Correlation Between Ford and Concurrent Technologies
Can any of the company-specific risk be diversified away by investing in both Ford and Concurrent Technologies at the same time? Although using a correlation coefficient on its own may not help to predict future stock returns, this module helps to understand the diversifiable risk of combining Ford and Concurrent Technologies into the same portfolio, which is an essential part of the fundamental portfolio management process.
By analyzing existing cross correlation between Ford Motor and Concurrent Technologies Plc, you can compare the effects of market volatilities on Ford and Concurrent Technologies and check how they will diversify away market risk if combined in the same portfolio for a given time horizon. You can also utilize pair trading strategies of matching a long position in Ford with a short position of Concurrent Technologies. Check out your portfolio center. Please also check ongoing floating volatility patterns of Ford and Concurrent Technologies.

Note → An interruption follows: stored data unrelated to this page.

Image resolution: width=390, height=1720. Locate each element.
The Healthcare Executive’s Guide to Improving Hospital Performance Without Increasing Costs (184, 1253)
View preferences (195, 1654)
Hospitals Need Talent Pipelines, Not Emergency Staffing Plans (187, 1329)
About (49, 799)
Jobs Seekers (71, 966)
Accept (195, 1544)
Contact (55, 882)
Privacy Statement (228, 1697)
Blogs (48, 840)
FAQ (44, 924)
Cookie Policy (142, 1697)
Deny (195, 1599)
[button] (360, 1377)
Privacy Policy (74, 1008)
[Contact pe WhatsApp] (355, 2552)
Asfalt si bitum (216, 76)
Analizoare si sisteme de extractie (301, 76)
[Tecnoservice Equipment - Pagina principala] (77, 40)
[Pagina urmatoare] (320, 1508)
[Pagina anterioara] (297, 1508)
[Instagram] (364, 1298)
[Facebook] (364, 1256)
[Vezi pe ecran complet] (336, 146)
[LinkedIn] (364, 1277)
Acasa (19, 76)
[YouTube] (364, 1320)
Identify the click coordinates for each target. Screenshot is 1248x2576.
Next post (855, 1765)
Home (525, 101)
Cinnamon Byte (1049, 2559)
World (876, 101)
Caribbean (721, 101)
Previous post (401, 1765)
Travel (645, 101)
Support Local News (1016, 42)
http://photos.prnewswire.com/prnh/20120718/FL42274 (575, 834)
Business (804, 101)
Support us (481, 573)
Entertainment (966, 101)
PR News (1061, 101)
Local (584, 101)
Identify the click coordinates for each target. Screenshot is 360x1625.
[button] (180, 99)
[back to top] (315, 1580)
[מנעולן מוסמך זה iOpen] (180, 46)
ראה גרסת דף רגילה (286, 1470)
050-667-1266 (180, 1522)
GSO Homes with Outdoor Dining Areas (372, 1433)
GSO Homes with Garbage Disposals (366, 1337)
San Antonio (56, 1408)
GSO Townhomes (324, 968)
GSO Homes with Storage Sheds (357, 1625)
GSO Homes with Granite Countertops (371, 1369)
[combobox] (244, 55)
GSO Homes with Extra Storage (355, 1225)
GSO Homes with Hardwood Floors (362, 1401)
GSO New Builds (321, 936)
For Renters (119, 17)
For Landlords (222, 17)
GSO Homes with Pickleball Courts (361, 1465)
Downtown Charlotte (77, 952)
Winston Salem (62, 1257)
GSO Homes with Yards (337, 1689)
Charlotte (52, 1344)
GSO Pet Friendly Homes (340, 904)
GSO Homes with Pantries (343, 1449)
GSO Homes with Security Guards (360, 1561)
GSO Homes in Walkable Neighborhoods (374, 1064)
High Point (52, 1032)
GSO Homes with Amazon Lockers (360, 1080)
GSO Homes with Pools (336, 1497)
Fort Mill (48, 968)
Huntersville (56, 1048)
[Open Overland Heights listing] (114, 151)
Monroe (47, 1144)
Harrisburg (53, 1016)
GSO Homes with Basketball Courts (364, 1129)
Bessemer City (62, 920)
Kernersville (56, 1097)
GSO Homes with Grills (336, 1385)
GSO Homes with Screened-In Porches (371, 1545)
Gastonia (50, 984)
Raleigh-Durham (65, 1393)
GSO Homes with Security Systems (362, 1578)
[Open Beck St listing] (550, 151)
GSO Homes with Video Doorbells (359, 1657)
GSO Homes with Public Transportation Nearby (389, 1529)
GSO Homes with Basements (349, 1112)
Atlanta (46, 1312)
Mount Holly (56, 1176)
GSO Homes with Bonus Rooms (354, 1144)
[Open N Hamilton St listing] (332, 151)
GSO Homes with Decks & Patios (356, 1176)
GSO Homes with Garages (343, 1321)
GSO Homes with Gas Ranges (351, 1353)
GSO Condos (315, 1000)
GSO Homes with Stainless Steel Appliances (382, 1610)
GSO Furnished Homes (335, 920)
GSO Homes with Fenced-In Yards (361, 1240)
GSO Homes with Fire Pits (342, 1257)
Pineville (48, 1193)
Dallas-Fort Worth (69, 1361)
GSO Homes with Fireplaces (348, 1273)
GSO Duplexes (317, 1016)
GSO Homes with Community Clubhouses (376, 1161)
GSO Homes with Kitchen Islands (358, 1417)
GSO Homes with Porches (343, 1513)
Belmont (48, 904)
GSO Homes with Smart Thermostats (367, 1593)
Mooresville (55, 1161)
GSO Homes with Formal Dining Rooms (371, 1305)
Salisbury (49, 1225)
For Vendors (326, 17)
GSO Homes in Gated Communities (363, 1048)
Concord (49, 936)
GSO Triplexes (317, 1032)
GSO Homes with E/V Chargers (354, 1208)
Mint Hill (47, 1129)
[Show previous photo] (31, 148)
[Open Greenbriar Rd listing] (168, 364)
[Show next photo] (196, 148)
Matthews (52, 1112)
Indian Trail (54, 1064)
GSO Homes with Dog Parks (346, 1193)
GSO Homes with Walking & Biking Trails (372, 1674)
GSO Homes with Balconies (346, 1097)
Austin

Diversification Opportunities for Ford and Concurrent Technologies
-0.4 | Correlation Coefficient |
Very good diversification
The 3 months correlation between Ford and Concurrent is -0.4. Overlapping area represents the amount of risk that can be diversified away by holding Ford Motor and Concurrent Technologies Plc in the same portfolio, assuming nothing else is changed. The correlation between historical prices or returns on Concurrent Technologies and Ford is a relative statistical measure of the degree to which these equity instruments tend to move together. The correlation coefficient measures the extent to which returns on Ford Motor are associated (or correlated) with Concurrent Technologies. Values of the correlation coefficient range from -1 to +1, where. The correlation of zero (0) is possible when the price movement of Concurrent Technologies has no effect on the direction of Ford i.e., Ford and Concurrent Technologies go up and down completely randomly.
Pair Corralation between Ford and Concurrent Technologies
Taking into account the 90-day investment horizon Ford Motor is expected to generate 0.97 times more return on investment than Concurrent Technologies. However, Ford Motor is 1.03 times less risky than Concurrent Technologies. It trades about -0.06 of its potential returns per unit of risk. Concurrent Technologies Plc is currently generating about -0.21 per unit of risk. If you would invest 976.00 in Ford Motor on November 29, 2024 and sell it today you would lose (29.00) from holding Ford Motor or give up 2.97% of portfolio value over 90 days.
Time Period | 3 Months [change] |
Direction | Moves Against |
Strength | Very Weak |
Accuracy | 95.45% |
Values | Daily Returns |
Ford Motor vs. Concurrent Technologies Plc
Performance |
Timeline |
Ford Motor |
Concurrent Technologies |
Ford and Concurrent Technologies Volatility Contrast
Predicted Return Density |
Returns |
Pair Trading with Ford and Concurrent Technologies
The main advantage of trading using opposite Ford and Concurrent Technologies positions is that it hedges away some unsystematic risk. Because of two separate transactions, even if Ford position performs unexpectedly, Concurrent Technologies can make up some of the losses. Pair trading also minimizes risk from directional movements in the market. For example, if an entire industry or sector drops because of unexpected headlines, the short position in Concurrent Technologies will offset losses from the drop in Concurrent Technologies' long position.The idea behind Ford Motor and Concurrent Technologies Plc pairs trading is to make the combined position market-neutral, meaning the overall market's direction will not affect its win or loss (or potential downside or upside). This can be achieved by designing a pairs trade with two highly correlated stocks or equities that operate in a similar space or sector, making it possible to obtain profits through simple and relatively low-risk investment.Concurrent Technologies vs. Broadcom | Concurrent Technologies vs. Fevertree Drinks Plc | Concurrent Technologies vs. Kaufman Et Broad | Concurrent Technologies vs. Grieg Seafood |
Check out your portfolio center.Note that this page's information should be used as a complementary analysis to find the right mix of equity instruments to add to your existing portfolios or create a brand new portfolio. You can also try the Premium Stories module to follow Macroaxis premium stories from verified contributors across different equity types, categories and coverage scope.